Various markers may be indicative of the aggressiveness of MCL and overall prognosis. Evidence suggests that the Ki-67 index is useful for predicting overall prognosis with MCL, with higher Ki-67 indices associated with a poorer overall prognosis [23]. In an analysis of the Ki-67 index for blastoid type MCL (combining blastic and pleomorphic variants), a Ki-67 index of < 30% was associated with better overall survival than those with a Ki-67 index of ≥30%, suggesting that prognosis, even for blastoid type MCL may be explained by the Ki-67 index [24]. In the case presented, the patient was observed to have a high Ki-67 index in the blastoid component and low Ki-67 in the classical MCL component of biopsied orbital tumor. Additionally, the blastoid component demonstrated was strongly positive for TP53. Strong expression of TP53 is also associated with more aggressive presentations of MCL [25]. We also report in this case SOX11 positivity in the blastoid component of the MCL. While the presence of SOX11 expression has been suggested to be helpful in the identification of MCL [10], the presence of SOX11 expression has been reported to be associated with both MCL exhibiting a more indolent course as well as poor outcomes [26].

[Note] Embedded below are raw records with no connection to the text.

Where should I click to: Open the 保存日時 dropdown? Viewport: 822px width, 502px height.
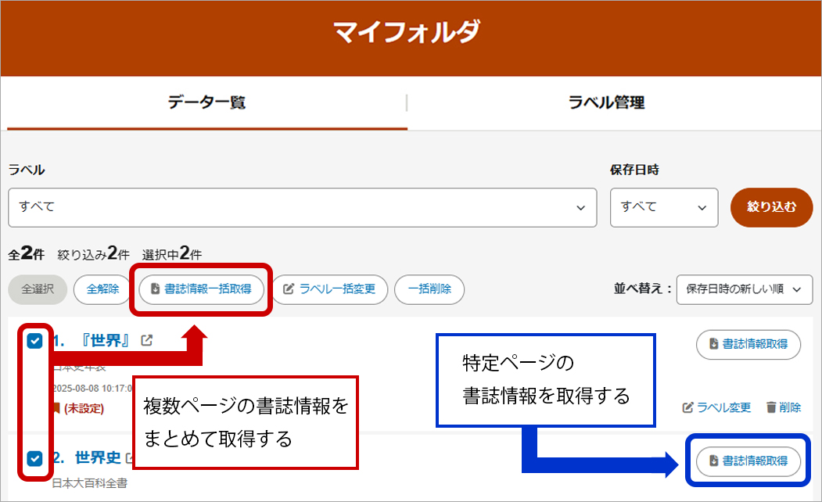[x=664, y=208]
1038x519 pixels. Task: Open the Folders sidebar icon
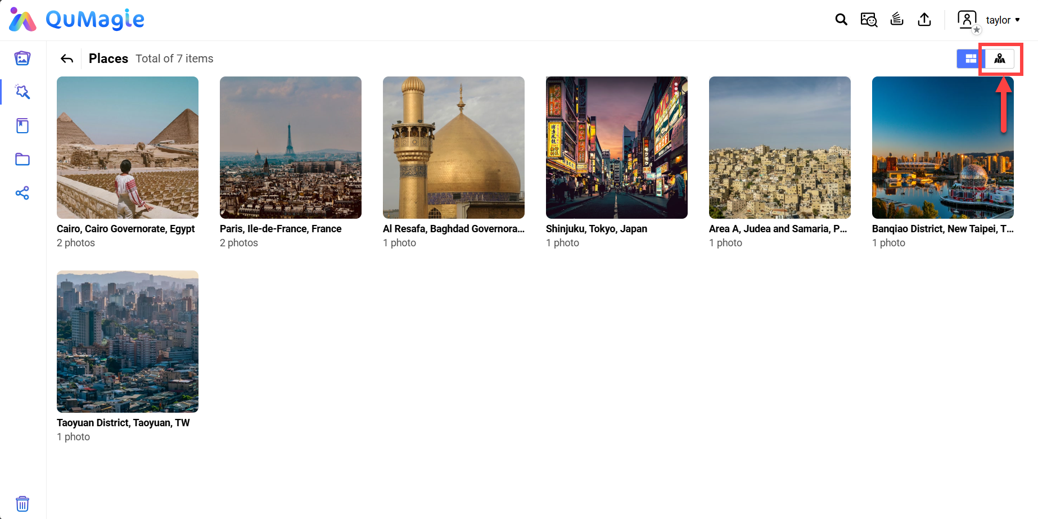pyautogui.click(x=22, y=159)
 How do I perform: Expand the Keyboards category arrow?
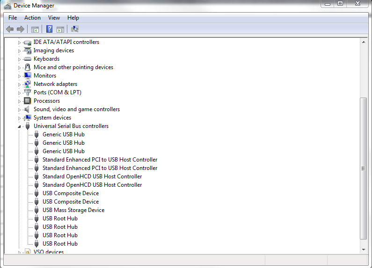[20, 59]
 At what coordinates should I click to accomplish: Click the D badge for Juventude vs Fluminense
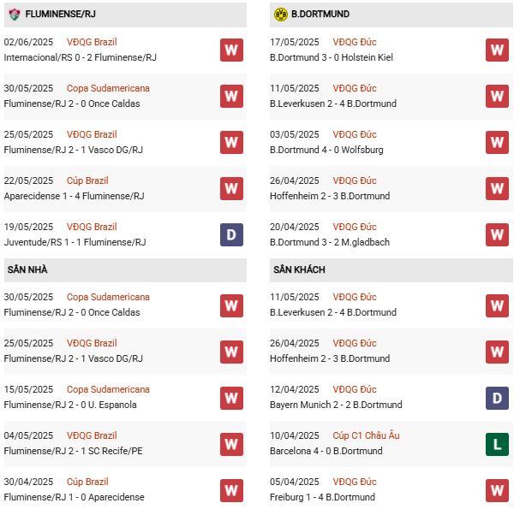tap(231, 234)

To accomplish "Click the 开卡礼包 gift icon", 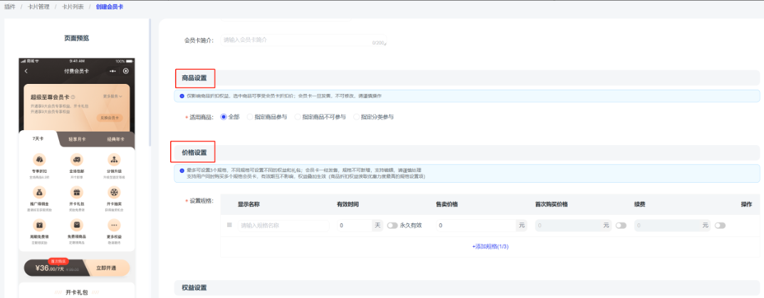I will tap(76, 192).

Although the prognosis for orbital and ocular adnexal MCL has been historically poor, it may be improving due to the use of monoclonal antibodies and the activity of novel agents, including ibrutinib, lenalidomide, and venetoclax. A recent retrospective multicenter study of patients with ocular adnexal MCL from 1980 to 2015 reported that survival may be improved in patients receiving rituximab in addition to chemotherapy [18]. In this case, the patient did receive rituximab in combination with numerous other chemotherapy treatments as part of his treatment.
In regard to the blastoid variant of MCL, the optimal approach to treatment has not been determined [20, 27]. As the blastoid variant of MCL is aggressive, more intensive therapy should be considered. Favorable responses for those with blastoid cytology has been reported in a study of an intense chemoimmunotherapy regimen of rituximab in combination with fractionated cyclophosphamide, vincristine, doxorubicin, and dexamethasone (R-Hyper-CVAD) alternating with rituximab in combination with high-dose methotrexate-cytarabine (R-MA) [28]. Blastoid histology is associated with a greater risk of involvement of the CNS [29, 30] and cerebrospinal fluid analysis and neuroimaging may be considered in patients with blastoid histology [1]. For patients with blastoid morphology, the use of empirical CNS-penetrating chemotherapy has been suggested to be possibly beneficial, although there is no clear consensus regarding CNS prophylaxis [27].
In this case, we describe the case of a rarely observed transformation of MCL from classical MCL to the blastoid variant of MCL. Clinically, the possibility of transformation of MCL may indicate the potential utility of tumor biopsy if transformation is expected or the MCL appears to have become more aggressive.
Statement of Ethics
Our institutional review board reviewed the case and granted exempt status for the case report.
Disclosure Statement
The authors have no conflicts of interest to disclose.
Funding Sources
The study was supported by a Research to Prevent Blindness unrestricted departmental award (Vanderbilt University Medical Center, Department of Ophthalmology and Visual Sciences). M.A. De Niear was supported by the NIGMS of the National Institutes of Health under award number T32GM007347. The content is solely the responsibility of the authors and does not necessarily represent the official views of the National Institutes of Health.